Mozart. "Don Giovanni" (2 DVD) Freiburger Barockorchester, R. Jacobs (harmonia mundi) Видеозапись этого "Дон Жуана" на первый взгляд просто выпущена вдогонку к прошлогоднему аудиоварианту. Оба релиза вдохновлены одним и тем же спектаклем — постановкой моцартовской оперы, какую в позапрошлом году дирижер Рене Якобс представил в Инсбруке на своем музыкальном фестивале. Только в случае CD говорилось о студийной работе, а здесь сценический показ все такой же продукции — неглядя на то, как не в Инсбруке, но в Баден-Бадене. Вот, казалось бы, а также в се различия.
В деталях различия все-таки есть. Например, состав исполнителей тут, на DVD, заметно не имеет совпадений с тем составом, который предъявлен в той нашумевшей аудиозаписи; здесь другая Донна Анна (Малин Бистрем), другой Лепорелло (Маркос Финк), другой Дон Оттавио (Вернер Гюра). Но музыкальной концепции эти перестановка также в любом случае не меняют, да и к тому же, согласно жалуй, это тот нечастый случай, когда концепция дирижерская и концепция режиссерская (спектакль ставил Венсан Буссар) нераздельны и равноправны. Режиссер только следует за теми кардинальными интерпретаторскими решениями, которые принимает дирижер, причем принимает не от ветра главы своея, а исходя из вполне научного материала.
Так что слышавшие аудиозапись отдельно взятой музыкальной стороной маловероятно, что будут поражены: роскошная игра Фрайбургского барочного оркестра особых отличий там и тут не выдает, даже "примочки" фортепианного континуо одинаковы. Те же самые pro et contra, которые тогда адресовались Якобсу по поводу избранных им темпов, можно припомнить и сейчас. Финал не просто подводит главного героя к рукопожатию с Каменным гостем и к общеизвестной экзекуции, а просто-таки тащит его бегом, но в от, скажем, "ария с шампанским" назло всеобщим закосневшим привычкам звучит с нарочитой размеренностью.

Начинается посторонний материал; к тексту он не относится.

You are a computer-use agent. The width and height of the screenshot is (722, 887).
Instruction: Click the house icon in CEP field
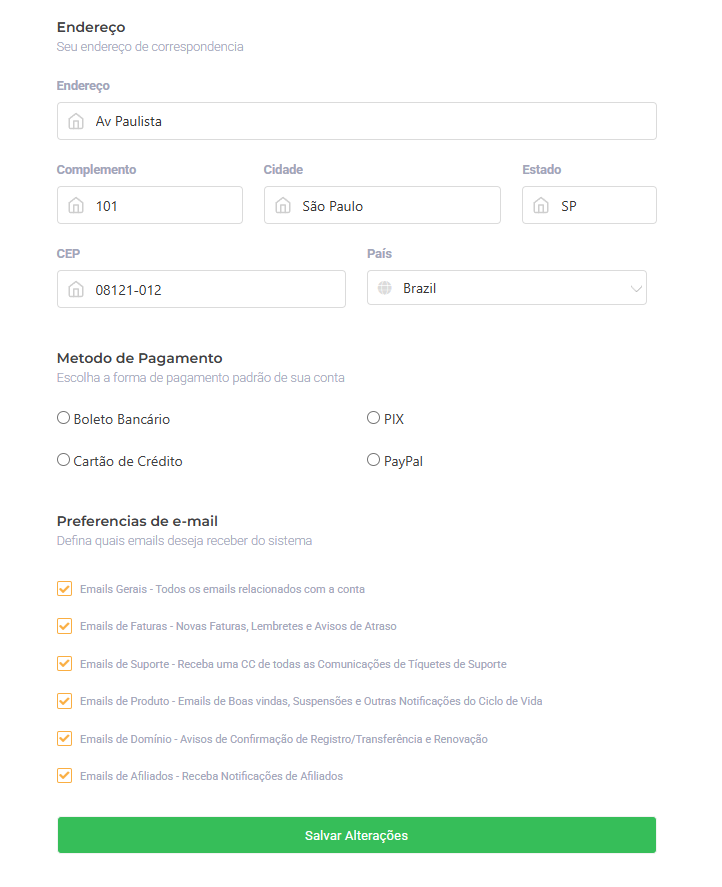[76, 290]
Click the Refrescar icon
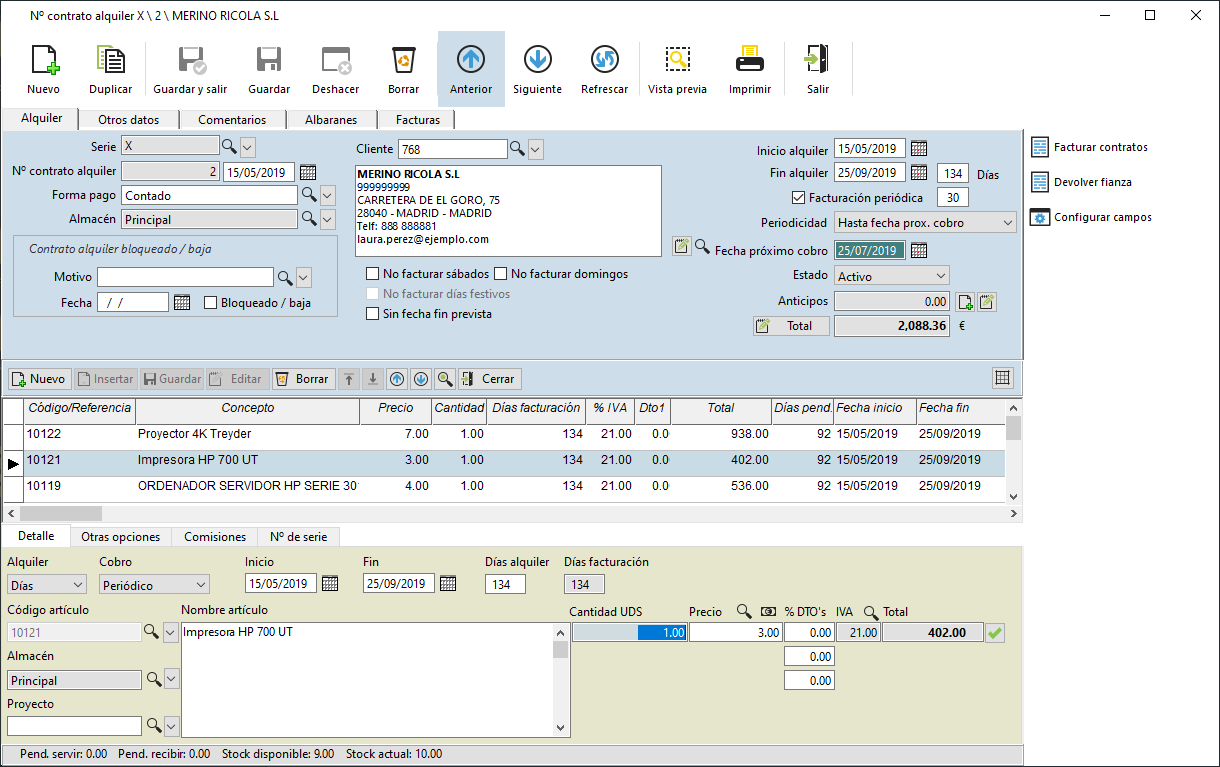Screen dimensions: 1220x767 point(604,61)
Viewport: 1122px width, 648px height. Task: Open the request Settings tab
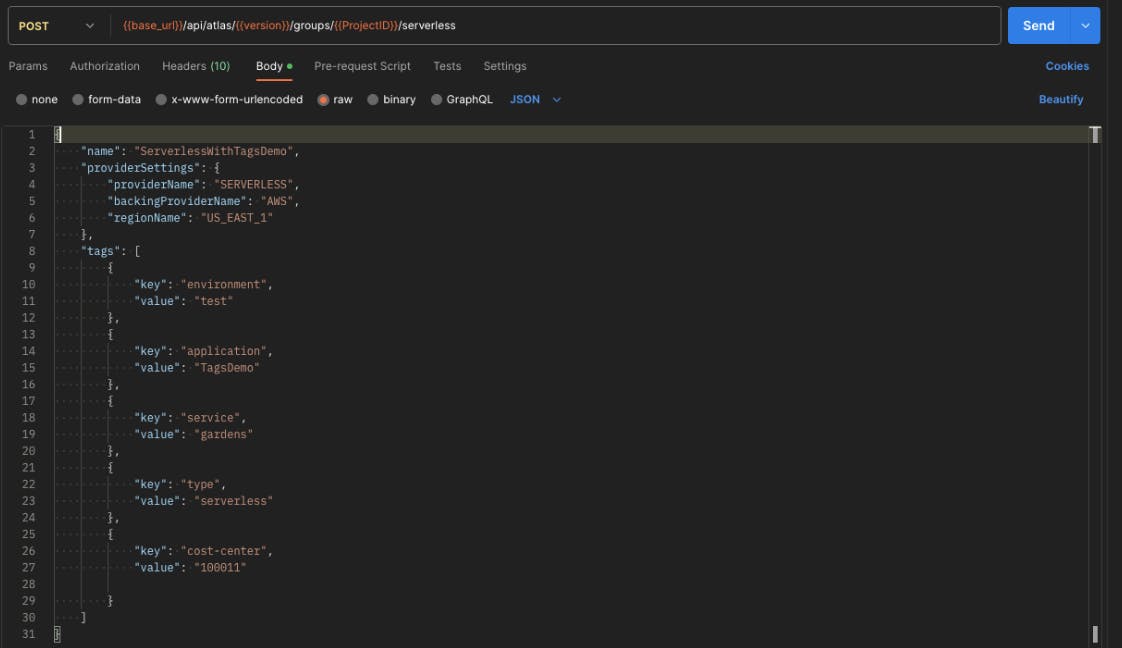[505, 66]
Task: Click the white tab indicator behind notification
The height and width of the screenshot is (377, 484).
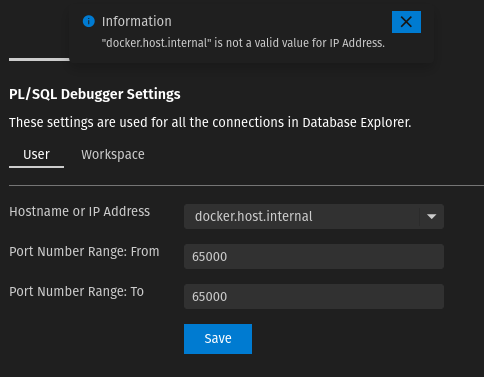Action: point(39,60)
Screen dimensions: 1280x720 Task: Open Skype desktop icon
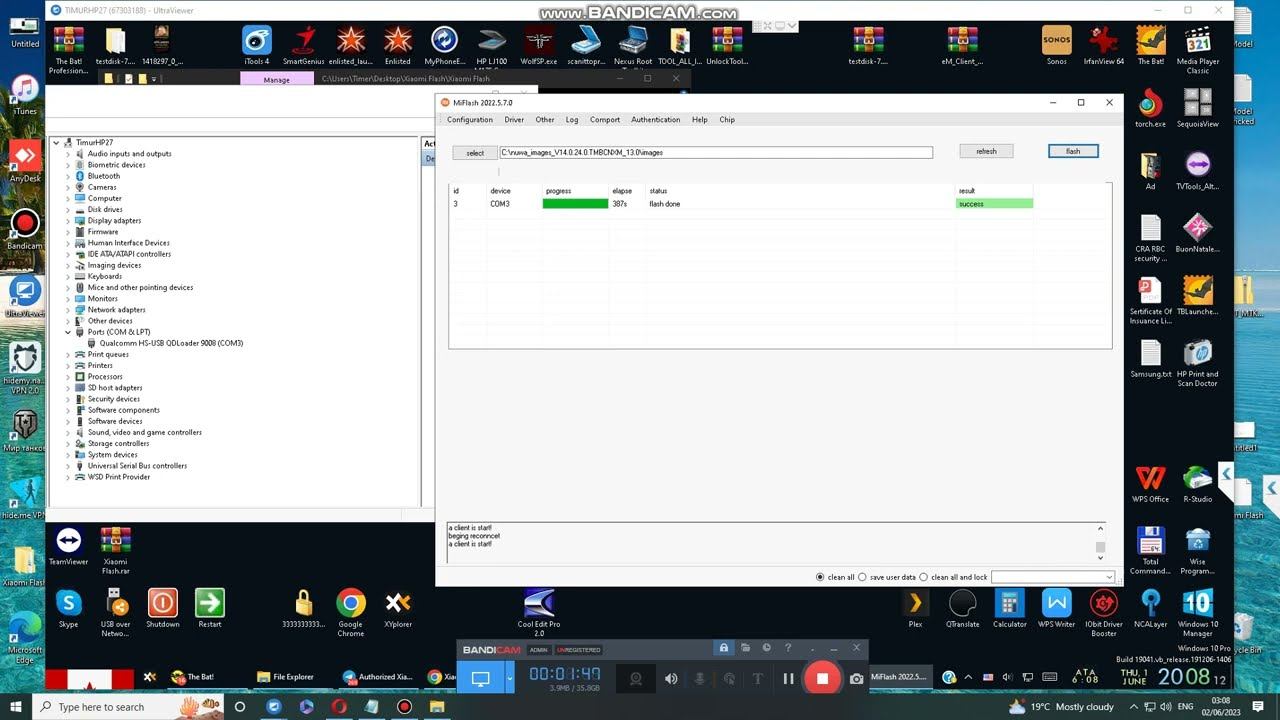(68, 604)
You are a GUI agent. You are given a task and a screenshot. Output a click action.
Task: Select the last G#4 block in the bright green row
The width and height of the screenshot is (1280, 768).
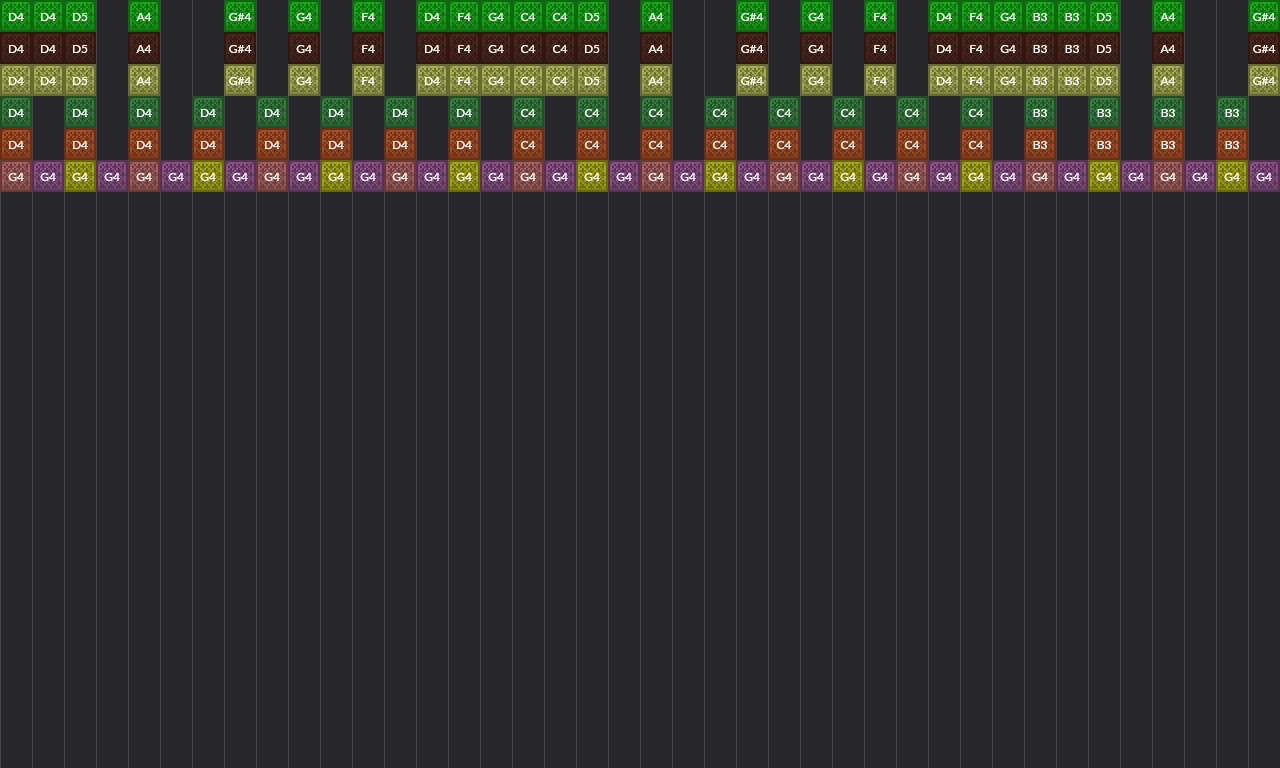1264,17
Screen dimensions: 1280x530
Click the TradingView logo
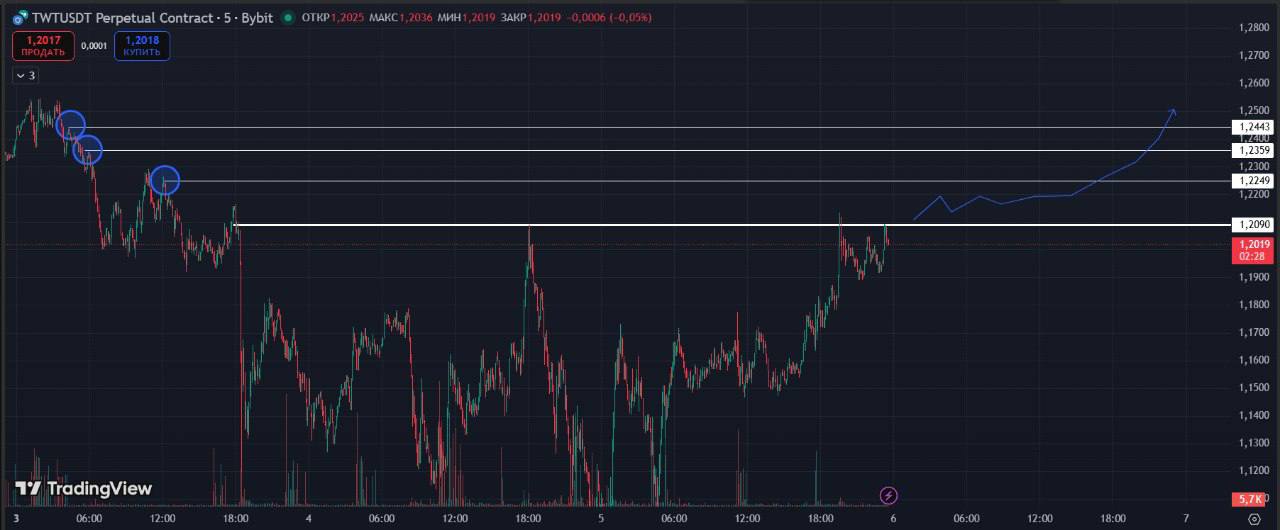84,489
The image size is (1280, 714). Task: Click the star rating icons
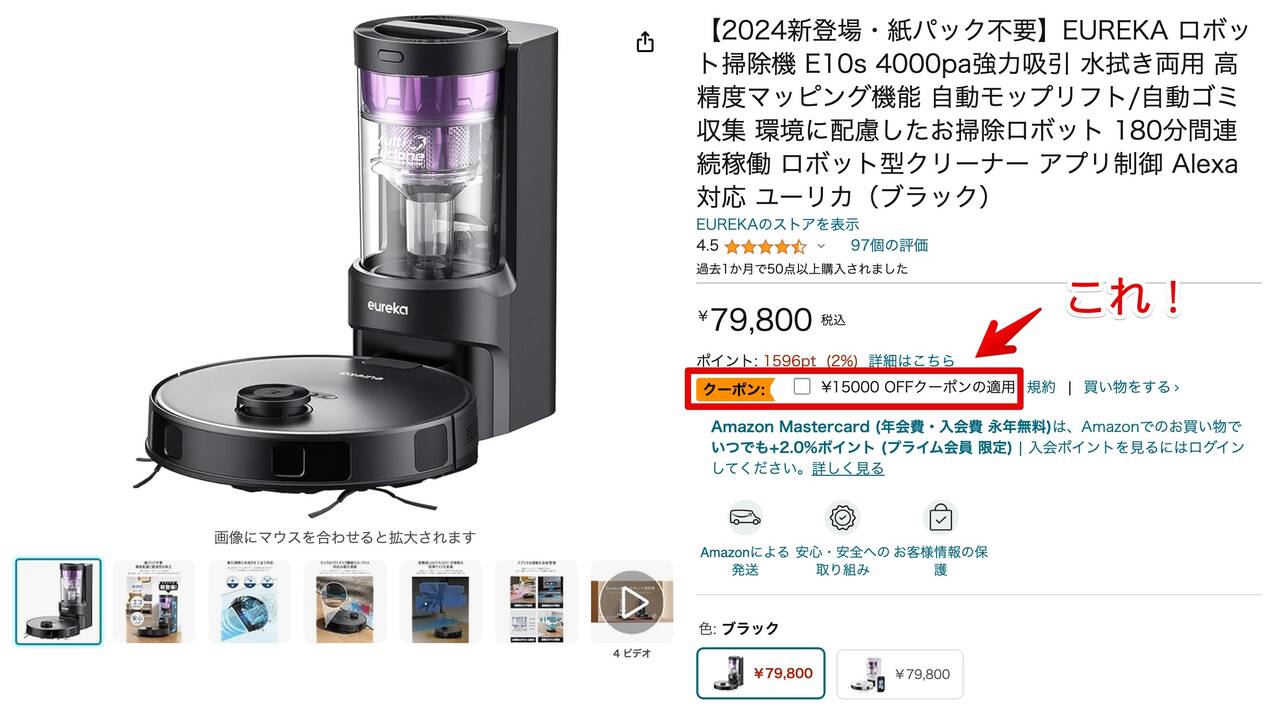[x=765, y=246]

Но есть вещи, которые визуально все-таки работают иначе, чем на слух. Это касается даже не постановочного решения в целом. Сценография, например, несколько отдает честной бедностью — всего-то декораций, что здоровенная грязно-белая четвертинка сферы, которая поворачивается к зрителю то интерьерным лицом, то изнанкой, но не которые сцены и вовсе разыгрываются перед закрытым занавесом. Причем все это непосредственно с овершенно не подразумевает общего чисто графического аскетизма а-ля Роберт Уилсон — мизансцены и игра вполне подробные и без всякой стилизации живые, да и костюмы от Кристиана Лакруа когда сдержанно-заурядны, а когда и отдают попугайностью (как в обстановке с амого Дон Жуана). Но когда дело доходит уже ло анонсированного развенчания стереотипов, которые в прочтение "Дон Жуана" внесла почтенная, еще с начала XIX века идущая традиция, постановке начинает не хватать вескости высказывания. Едва ли не главная теорема, которую постановка старается доказать,— тот истинното, что в оригинальном моцартовском замысле Дон Жуан вовсе не обязан быть сложной трагической фигурой, полной демонического обаяния. Он, мол, просто едва вышедший из пубертатного возраста повеса с неумеренным интересом к противоположному полу, эдакий подросший Керубино. Исполняющего эту партию молодого баритона Маркуса Вайсера было весьма любопытно слушать, но трудно отделаться от ощущения, что его ужимки и прыжки умученного гормонами сорванца все-таки лишают его персонажа той рельефности, которая нужна хоть бы уж непосредственно для придания драматургического нерва всему происходящему.